K-Ras^G12D/p65^WT and K-Ras^G12D/p65^Δ mice were analyzed at 13 weeks post-infection. A) Number of K-Ras-induced neoplastic lesions was determined by counting lesions in Hematoxylin/Eosin stained lung sections as described (see methods). B) PCR to detect cre-mediated recombination of p65/RelA. Bands corresponding to the WT and excised alleles are indicated. C) Immunohistochemistry for p65/RelA (positive cells are brown). Neoplastic lesion and adjacent epithelium are indicated. D) Analysis of lung tumor spread was performed on Hematoxylin/Eosin stained lung sections as described (see methods).

Figure 3. K-Ras^G12D/p65^Δ lung tumors have higher numbers of apoptotic cells

Apoptotic cells were detected by TUNEL staining of lung tissue sections (positive cells are brown).

Figure 4. Loss of p65/RelA reduces formation and grade of K-Ras-induced lung tumors in the absence of p53

K-Ras^G12D/p53^Δ/p65^WT and K-Ras^G12D/p53^Δ/p65^Δ mice were analyzed at 19 weeks post-infection. A) Number of K-Ras-induced neoplastic lesions was determined by counting lesions in Hematoxylin/Eosin stained lung sections as described (see methods). B) Analysis of lung tumor grade was performed on Hematoxylin/Eosin stained lung sections as described (see methods).

Figure 5. K-Ras-induced NF-κB activation in lung primary cells requires IKKβ activity

A) Nuclear extracts of lung primary SALEB and SAKRAS cells were analyzed by EMSA with a probe containing a canonical NF-κB DNA binding site. Cells were eiter left untreated (UT) or treated for 1h with 20ng/ml TNFα (TNFα), 1uM CmpdA (CmpdA) or 0.02% DMSO (DMSO). B) Expression of NF-κB target genes IL-8, Bcl-XL and MMP-9 was analyzed by real-time quantitative PCR in SALEB and SAKRAS cells treated with 0.02% DMSO (DMSO) or 1uM CmpdA (CmpdA) for 24h. C) Western blotting of total protein lysates from SALEB (SL) or SAKRAS (SK) cells probed with different antibodies as indicated.

Figure 6. K-Ras-induced NF-κB activation in lung cancer cells requires IKKβ expression and activity

A) H358 cells were transiently transfected with siRNA targeted against K-Ras (siK-Ras), IKKβ (siIKKβ), and nontargeting control (siCtrl) and analyzed at 96h post-transfection for NF-κB DNA binding activity by EMSA (left panel) and efficiency of knockdown by Western Blotting (WB, right panel). NF-κB DNA binding complexes as well as antibodies used are indicated.
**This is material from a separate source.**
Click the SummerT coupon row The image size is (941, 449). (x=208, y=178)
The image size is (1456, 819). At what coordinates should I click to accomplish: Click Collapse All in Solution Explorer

B and C) Dual luciferase reporter assays were performed using an NF-κB-responsive firefly luciferase reporter (3x-κB-Luc, unfilled bars) or an NF-κB-unresponsive reporter (3X-MUTκB-Luc, black-filled bars). For panel B, H358 cells were either transfected with an empty pcDNA3 vector (VC) or with pcDNA3-IKKβ-KM. For panel C, H358 cells were either treated with 0.02% DMSO or treated 1uM CmpdA for 16h. D) DMSO or CmpdA-treated KE67 cells were analyzed by flow cytometry. Forward and side scatter (FS and SS) were used to gate on live cells. The single color histogram represents the number of events recorded in function of the level of GFP fluorescence emission using a logaritmic scale. A threshold for GFP-positive cells was arbitrarily set (linear gate) and the percentage of GFP positive cells is indicated.